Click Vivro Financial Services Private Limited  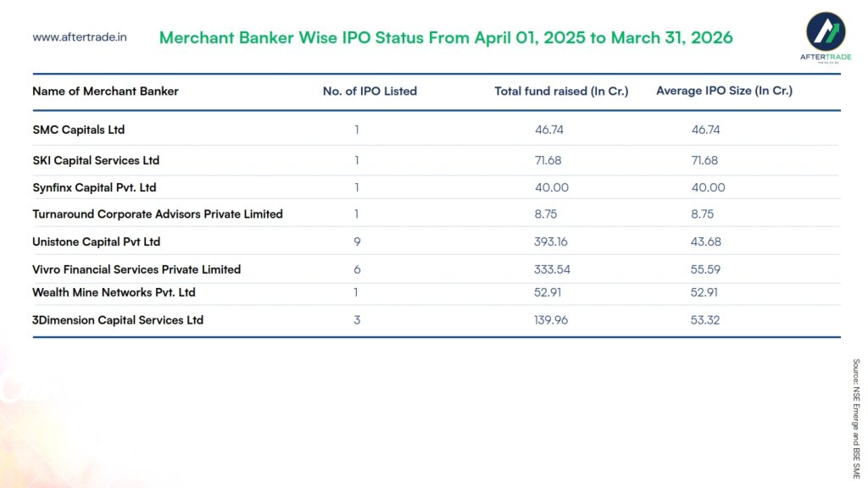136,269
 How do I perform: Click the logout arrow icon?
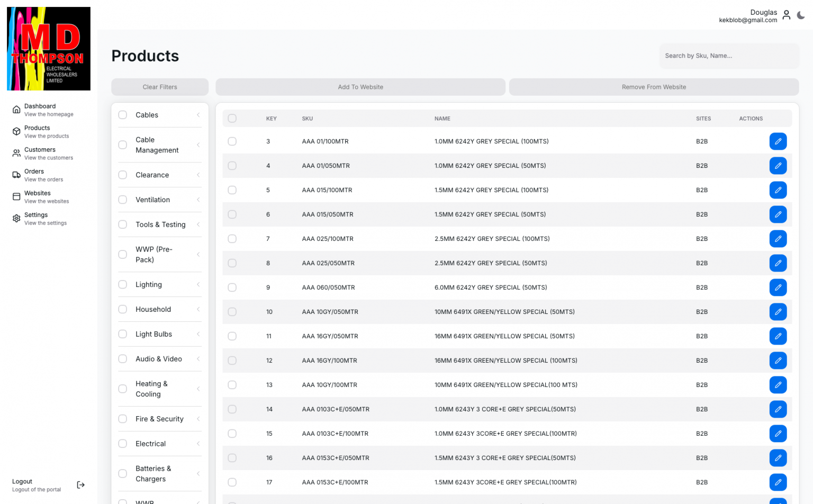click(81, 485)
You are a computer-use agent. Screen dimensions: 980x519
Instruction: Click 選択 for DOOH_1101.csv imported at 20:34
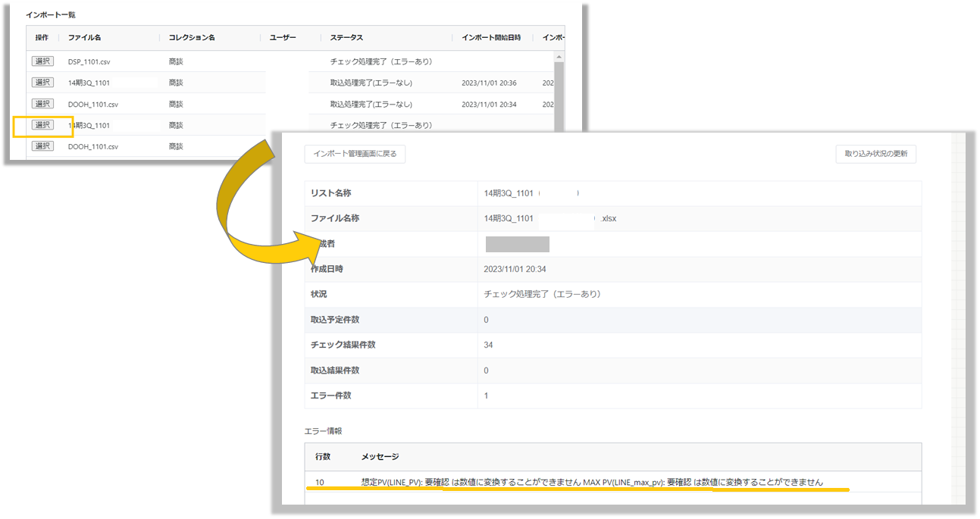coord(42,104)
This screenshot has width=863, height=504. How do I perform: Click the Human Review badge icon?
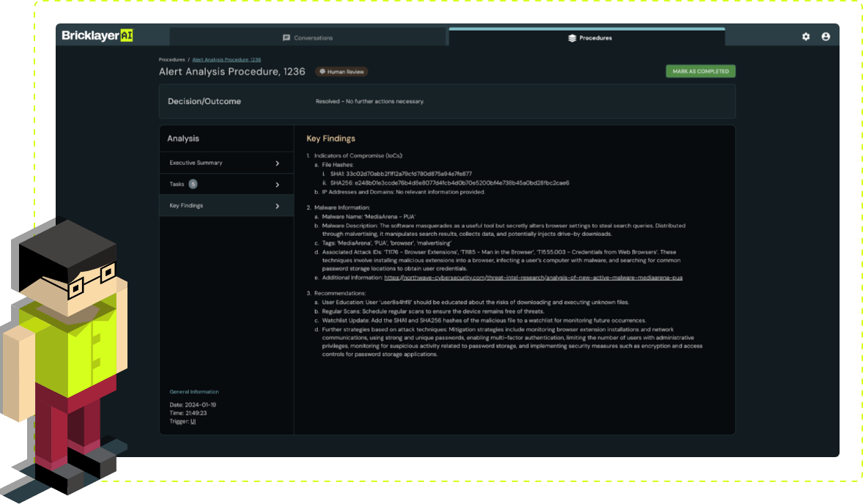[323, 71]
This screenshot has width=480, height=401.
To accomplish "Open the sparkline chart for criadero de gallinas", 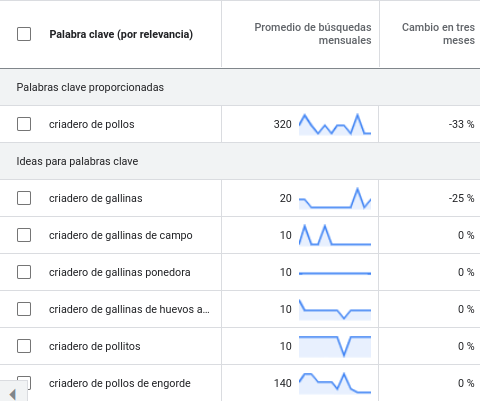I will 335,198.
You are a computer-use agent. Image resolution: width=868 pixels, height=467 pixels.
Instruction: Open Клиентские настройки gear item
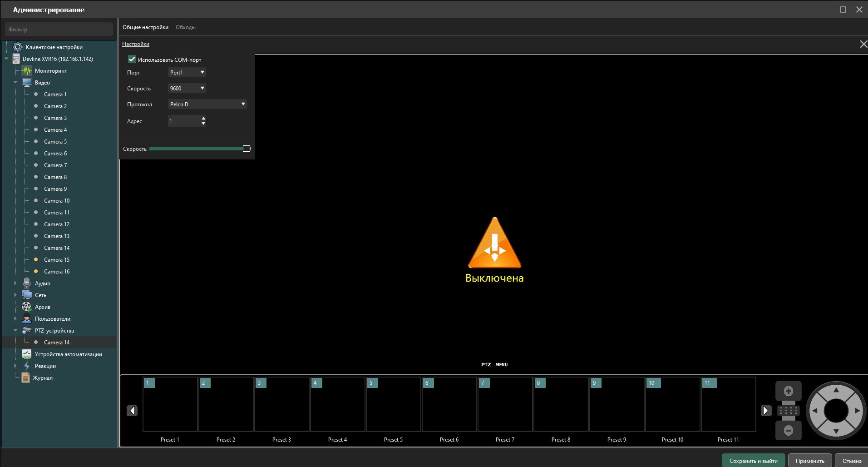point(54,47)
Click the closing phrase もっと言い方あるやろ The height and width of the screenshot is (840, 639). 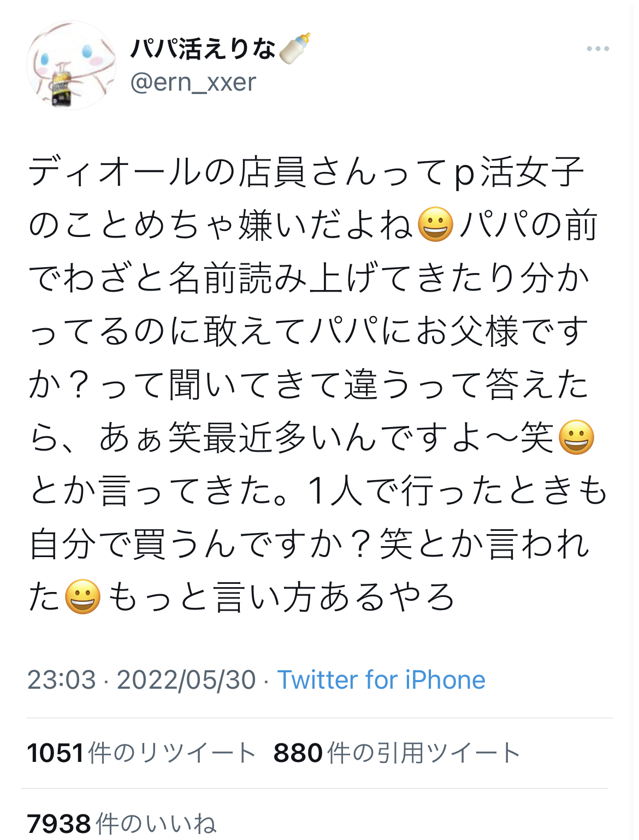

####################

PROBLEM DESCRIPTION: Line count for the word "computer": please state how many lines of the records above contain it, and nothing else.

RESULT FOR THIS TASK: 2